Man Sentenced for $11.4M Medicare and Medicaid Fraud Scheme

LA 2026 DME Suppliers
OIG False Claims Medicaid Fraud
Penalty
$11.4 million

Outcome

OIG enforcement action against Man Sentenced for $11.4M Medicare and Medicaid Fraud Scheme for false claims, medicaid fraud. Penalty: $11.4 million.

Details

Man Sentenced for $11.4M Medicare and Medicaid Fraud Scheme — OIG Enforcement (2026)
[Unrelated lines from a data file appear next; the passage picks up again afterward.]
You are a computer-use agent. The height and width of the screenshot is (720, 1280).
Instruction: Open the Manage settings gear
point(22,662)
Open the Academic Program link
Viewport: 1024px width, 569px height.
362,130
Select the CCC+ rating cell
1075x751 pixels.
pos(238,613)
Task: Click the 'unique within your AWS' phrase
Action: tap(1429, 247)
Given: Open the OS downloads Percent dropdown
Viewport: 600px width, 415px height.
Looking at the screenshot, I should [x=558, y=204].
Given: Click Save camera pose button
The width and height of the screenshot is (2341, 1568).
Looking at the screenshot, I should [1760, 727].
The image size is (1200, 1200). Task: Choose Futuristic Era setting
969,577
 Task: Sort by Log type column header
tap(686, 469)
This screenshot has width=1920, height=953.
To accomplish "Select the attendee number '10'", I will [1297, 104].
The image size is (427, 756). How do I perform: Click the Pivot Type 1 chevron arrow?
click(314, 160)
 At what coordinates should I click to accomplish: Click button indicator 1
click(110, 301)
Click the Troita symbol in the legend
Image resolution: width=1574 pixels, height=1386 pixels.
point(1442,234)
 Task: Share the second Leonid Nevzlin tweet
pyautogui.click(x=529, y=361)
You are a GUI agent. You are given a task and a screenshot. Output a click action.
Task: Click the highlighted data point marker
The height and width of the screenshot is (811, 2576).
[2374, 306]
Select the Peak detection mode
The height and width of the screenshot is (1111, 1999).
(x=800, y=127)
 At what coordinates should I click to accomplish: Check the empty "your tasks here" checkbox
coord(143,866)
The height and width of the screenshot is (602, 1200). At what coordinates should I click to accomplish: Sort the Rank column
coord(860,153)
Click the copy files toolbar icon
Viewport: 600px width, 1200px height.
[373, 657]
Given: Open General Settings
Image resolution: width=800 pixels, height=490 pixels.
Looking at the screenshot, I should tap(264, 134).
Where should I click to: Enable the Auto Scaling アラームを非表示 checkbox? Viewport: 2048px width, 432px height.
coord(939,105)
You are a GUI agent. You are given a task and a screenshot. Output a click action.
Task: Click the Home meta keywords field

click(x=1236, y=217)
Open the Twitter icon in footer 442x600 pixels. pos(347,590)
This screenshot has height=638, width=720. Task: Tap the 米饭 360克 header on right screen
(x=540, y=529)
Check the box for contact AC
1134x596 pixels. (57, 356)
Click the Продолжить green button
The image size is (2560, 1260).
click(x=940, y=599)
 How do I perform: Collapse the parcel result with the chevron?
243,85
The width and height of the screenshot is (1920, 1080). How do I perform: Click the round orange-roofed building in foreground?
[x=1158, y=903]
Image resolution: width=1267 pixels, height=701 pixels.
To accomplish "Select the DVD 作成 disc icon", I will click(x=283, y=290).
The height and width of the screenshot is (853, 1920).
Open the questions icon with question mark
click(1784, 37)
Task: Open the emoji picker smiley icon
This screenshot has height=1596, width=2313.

OIG took enforcement action against Man Sentenced for $11.4M Medicare and Medicaid Fraud Scheme in LA in 2026 involving false claims, medicaid fraud violations in the DME Suppliers sector.

Penalty: $11.4 million

Violation types: False Claims, Medicaid Fraud
Entity type: Dme Supplier
Penalty type: Criminal
Location: LA

Source: Man Sentenced for $11.4M Medicare and Medicaid Fraud Scheme

How Crucible Prevents This

Crucible's billing compliance controls enforce documentation-to-claims reconciliation, requiring clinical attestation before claims submission and flagging billing patterns that deviate from documented care delivery.

Source: Man Sentenced for $11.4M Medicare and Medicaid Fraud Scheme

Don't let this happen to your organization. See how Crucible works.